Ai record, spesso si pensa in senso positivo. Molto spesso in termini sportivi, il record del tempo di un maratoneta nei suoi faticosi e nobili 42,195 km o quello dell’altezza dell’asticella per chi pratica il salto in alto. Record che ci stimolano a credere in un continuo miglioramento, fatto di fatica, certo, ma che porta anche grandi risultati, che fa fare passi avanti. Capita, però, che qualche record abbia un segno negativo. Che i passi siano indietro, che gli sforzi fatti non bastino o che arrivi il nuovo coronavirus a mandare il mondo in tilt. Il record negativo, in questo caso, è l’incredibile numero di persone che il WFP prevede di dover assistere nel 2020, un numero che deve far inquietare e riflettere: 138 milioni di persone. Ed è un record che segue quello del 2019, che già con 97 milioni di persone raggiunte – e senza il coronavirus a mietere vittime – aveva inequivocabilmente indicato quanto i conflitti, i cambiamenti climatici, gli squilibri socio-economici siano alla radice della sofferenza, dal punto di vista alimentare e nutrizionale, di milioni di persone.

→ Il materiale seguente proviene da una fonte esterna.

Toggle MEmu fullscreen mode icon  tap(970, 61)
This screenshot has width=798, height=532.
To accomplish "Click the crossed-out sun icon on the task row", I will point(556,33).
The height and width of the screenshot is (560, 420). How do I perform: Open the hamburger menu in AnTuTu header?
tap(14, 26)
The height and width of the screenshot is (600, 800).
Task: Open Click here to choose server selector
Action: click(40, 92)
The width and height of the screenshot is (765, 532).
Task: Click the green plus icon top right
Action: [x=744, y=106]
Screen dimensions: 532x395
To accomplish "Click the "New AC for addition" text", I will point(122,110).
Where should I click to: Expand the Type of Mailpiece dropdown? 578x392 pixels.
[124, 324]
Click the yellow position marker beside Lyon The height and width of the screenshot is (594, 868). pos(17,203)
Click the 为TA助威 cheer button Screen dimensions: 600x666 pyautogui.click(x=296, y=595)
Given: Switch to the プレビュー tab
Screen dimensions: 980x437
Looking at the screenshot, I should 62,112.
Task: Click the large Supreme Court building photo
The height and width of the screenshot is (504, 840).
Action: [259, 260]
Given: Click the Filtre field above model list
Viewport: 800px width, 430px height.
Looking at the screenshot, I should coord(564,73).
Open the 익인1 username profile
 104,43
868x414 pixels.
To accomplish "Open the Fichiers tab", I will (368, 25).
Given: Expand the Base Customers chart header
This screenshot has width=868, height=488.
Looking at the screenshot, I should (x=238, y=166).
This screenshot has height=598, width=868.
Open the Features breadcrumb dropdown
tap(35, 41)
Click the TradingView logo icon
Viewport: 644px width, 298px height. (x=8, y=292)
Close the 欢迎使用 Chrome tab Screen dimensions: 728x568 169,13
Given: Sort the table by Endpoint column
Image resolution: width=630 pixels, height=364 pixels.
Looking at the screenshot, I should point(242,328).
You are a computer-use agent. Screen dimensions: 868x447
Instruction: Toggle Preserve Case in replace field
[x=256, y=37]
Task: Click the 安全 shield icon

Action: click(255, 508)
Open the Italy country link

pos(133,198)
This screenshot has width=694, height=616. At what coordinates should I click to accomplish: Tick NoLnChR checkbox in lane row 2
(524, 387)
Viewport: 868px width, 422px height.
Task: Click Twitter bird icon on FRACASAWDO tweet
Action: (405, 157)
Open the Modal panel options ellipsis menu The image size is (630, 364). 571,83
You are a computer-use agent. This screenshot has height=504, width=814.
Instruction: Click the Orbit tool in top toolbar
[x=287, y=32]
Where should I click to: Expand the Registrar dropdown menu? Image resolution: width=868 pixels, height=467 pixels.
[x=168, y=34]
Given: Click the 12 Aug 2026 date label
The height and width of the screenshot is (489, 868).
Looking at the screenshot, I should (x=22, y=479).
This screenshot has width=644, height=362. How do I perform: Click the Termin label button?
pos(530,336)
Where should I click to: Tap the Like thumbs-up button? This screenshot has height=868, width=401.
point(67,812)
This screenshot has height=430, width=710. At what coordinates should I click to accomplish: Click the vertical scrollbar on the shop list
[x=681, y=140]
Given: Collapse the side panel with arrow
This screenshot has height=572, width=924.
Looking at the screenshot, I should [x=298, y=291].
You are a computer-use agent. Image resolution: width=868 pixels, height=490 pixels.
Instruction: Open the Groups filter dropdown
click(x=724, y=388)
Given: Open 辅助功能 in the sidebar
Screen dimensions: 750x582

“Le prime linee nella guerra contro il coronavirus si stanno spostando dal mondo ricco a quello povero”, ha detto recentemente David Beasley, Direttore Esecutivo del WFP. E sì, perché sono i paesi a basso e medio reddito a subire maggiormente il colpo devastante di una pandemia che minaccia di riavvolgere il nastro dei progressi globali nello sviluppo dei decenni passati. Se prima dell’arrivo del coronavirus erano 149 milioni le persone che soffrivano gravemente la fame (si parla di fame acuta), alla fine di questo anno potremmo averne fino a 270 milioni, secondo le recenti proiezioni del WFP perfezionate con verifiche e monitoraggio in tempo reale. Si tratta di aumento dell’82 per cento rispetto al periodo pre-Covid. In pochi mesi. Un altro record, e anche questo di certo non positivo. Beasley continua: ‘“Finché non si troverà un vaccino per il coronavirus, è il cibo il miglior vaccino contro il caos. Senza di esso, potremmo vedere un aumento di proteste e di disordini sociali, un aumento nelle migrazioni, un aggravamento dei conflitti e una denutrizione diffusa tra popolazioni che, precedentemente, erano immuni alla fame”.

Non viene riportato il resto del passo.